There isn’t a weak link in the production — in fact, two immense strengths raise it from Seattle Shakespeare Company’s reliable competence to something approaching greatness. These strengths are found in newcomers: Paul Stuart, in the leading role of Berowne, delivers the text with ringing clarity and nonchalant charisma in his Northwest debut. Also new and notable is first-time Seattle Shakespeare Company director Jon Kretzu.

Kretzu’s production begins before the audience enters with a rowdy party populated by infantile young men one might take for frat boys in white tie and tails. There is also a battle-scarred Il Capitano, a black cravated boy, and a malevolent-looking derelict clown. Everyone is in action with one exception who appears to be a kind of servant (a riveting Brandon J. Simmons). He is a monument of stillness and a foreboding counterweight who leaves a lasting impression with hardly a word.

There isn’t much plot to Love’s Labour’s Lost. The King of Navarre (Jason Sanford) and the young men of his court swear oaths to three years of ascetic study without romance. They break those oaths when visited by the princess of France (Samara Lerman) and her attending ladies. Meanwhile there’s some vulgar clowning and academic wordplay by the commoners and Don Armado (David Quicksall).

While the first half of this performance establishes and then breaks the academic oaths the second half is all revels. The conflict is mostly flirtatious teasing and merriment. If there is an antagonist, it is the persistence of youthful indiscretion. In all the frivolity, frat-boy antics drive the young men, taking them nearly over the top before they give action to their yearnings. The anarchic devolution of their revels into baiting and abuse is cut short by the shocking denouement—which is only an emotional shock and overtly predictable as plot. These young men refuse to mature until forced to it.

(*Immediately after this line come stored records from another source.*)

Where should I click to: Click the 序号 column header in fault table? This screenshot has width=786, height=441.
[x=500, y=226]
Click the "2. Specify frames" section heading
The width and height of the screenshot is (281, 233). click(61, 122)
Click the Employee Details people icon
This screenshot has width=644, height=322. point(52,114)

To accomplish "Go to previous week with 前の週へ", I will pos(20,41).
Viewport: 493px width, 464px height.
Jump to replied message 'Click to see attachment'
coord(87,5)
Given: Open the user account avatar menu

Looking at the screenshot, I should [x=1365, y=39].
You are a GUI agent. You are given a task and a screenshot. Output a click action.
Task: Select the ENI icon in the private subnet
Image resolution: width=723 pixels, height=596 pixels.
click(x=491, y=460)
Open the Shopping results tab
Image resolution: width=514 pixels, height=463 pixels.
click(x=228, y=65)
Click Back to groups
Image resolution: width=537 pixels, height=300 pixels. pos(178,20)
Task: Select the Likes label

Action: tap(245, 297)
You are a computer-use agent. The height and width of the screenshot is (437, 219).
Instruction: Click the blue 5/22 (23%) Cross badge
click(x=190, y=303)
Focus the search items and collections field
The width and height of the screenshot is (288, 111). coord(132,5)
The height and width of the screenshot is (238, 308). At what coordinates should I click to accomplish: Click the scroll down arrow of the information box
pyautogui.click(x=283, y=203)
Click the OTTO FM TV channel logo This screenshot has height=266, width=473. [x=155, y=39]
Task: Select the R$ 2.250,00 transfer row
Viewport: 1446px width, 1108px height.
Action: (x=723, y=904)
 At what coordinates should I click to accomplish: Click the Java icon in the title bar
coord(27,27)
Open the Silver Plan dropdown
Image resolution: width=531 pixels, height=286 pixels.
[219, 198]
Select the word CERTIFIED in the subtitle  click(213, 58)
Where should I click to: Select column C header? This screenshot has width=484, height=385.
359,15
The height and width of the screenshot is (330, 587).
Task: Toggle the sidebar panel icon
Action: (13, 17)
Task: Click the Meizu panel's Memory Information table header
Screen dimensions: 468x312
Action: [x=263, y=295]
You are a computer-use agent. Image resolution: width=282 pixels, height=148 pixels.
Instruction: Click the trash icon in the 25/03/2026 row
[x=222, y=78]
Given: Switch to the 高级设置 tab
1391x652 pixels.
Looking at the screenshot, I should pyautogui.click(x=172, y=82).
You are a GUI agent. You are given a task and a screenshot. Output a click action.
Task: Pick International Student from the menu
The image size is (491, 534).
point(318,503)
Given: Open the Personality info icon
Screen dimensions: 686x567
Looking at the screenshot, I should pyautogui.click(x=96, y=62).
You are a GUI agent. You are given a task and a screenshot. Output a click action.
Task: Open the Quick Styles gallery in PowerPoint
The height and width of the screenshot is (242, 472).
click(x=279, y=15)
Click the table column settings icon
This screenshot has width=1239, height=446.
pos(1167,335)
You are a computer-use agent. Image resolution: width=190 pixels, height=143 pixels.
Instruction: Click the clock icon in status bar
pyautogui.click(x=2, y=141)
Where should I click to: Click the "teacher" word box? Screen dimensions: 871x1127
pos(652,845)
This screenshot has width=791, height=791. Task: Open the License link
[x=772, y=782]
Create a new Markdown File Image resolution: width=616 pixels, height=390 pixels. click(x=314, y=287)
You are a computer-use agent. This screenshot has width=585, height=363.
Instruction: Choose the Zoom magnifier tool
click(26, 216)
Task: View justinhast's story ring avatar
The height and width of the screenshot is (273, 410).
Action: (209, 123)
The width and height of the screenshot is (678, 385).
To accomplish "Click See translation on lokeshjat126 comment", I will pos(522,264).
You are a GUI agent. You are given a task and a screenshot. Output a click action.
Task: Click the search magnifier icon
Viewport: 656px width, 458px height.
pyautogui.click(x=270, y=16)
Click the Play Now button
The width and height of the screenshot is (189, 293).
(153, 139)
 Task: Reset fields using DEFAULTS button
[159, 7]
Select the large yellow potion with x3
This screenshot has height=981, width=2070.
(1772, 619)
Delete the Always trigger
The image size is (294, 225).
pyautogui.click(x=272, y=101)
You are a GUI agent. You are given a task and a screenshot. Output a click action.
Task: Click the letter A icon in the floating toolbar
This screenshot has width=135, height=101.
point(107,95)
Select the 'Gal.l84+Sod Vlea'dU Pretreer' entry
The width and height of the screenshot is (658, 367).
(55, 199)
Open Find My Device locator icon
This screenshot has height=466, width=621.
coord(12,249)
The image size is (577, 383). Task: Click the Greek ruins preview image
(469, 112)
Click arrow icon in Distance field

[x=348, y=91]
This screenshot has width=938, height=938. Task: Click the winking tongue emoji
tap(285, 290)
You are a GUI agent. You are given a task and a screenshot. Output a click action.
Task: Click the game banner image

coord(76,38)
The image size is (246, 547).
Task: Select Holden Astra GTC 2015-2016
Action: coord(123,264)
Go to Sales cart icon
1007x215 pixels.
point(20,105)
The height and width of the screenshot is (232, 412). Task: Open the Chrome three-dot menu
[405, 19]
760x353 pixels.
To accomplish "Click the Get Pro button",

While Stuart stands out boldly the rest of the cast does fine work as well including Donna Wood who appears to be reprising her role from last year’s Seattle Shakes production of As You Like It. Though that show’s Audrey had far more to say than does this show’s Jaquenetta, Wood owns the type in both instances.

David Quicksall makes Don Adriano de Armado surprisingly likable, playing up his vulnerability to deflate a potentially grating arrogance. The Spaniard winds up falling into the vein of Sir Toby Belch and Falstaff.

Mike Dooly goes more flat-out commedia with his Costard. Dooly takes this play’s most overt clown to the dangerous territory of Harpo Marx with a leer replacing Harpo’s relatively innocent smile. For him life is sex, wine, food, sleep, and casual violence, and yet he is irresistible.

The technical work is excellent across the board with lights, set, and sound all heightened without distracting, and costumes that hew to both character and the 1920s setting. Kretzu pushes the limits a bit with physical and prop bits that start to feel gimmicky but the gimmicks are a phase on the way to stratosphere of either silliness or mayhem. Marleigh Driscoll’s props are key in these achievements with a collection of period oddities that tug the staging into focus.

Kretzu counters the antics with a sudden gut-punching turn to darkness that leaves the whole theatre suspended. That balance fits this comedy, as it ends with only the promise of still-distant nuptials. Thankfully audience satisfaction and lightened hearts are immediate and guaranteed.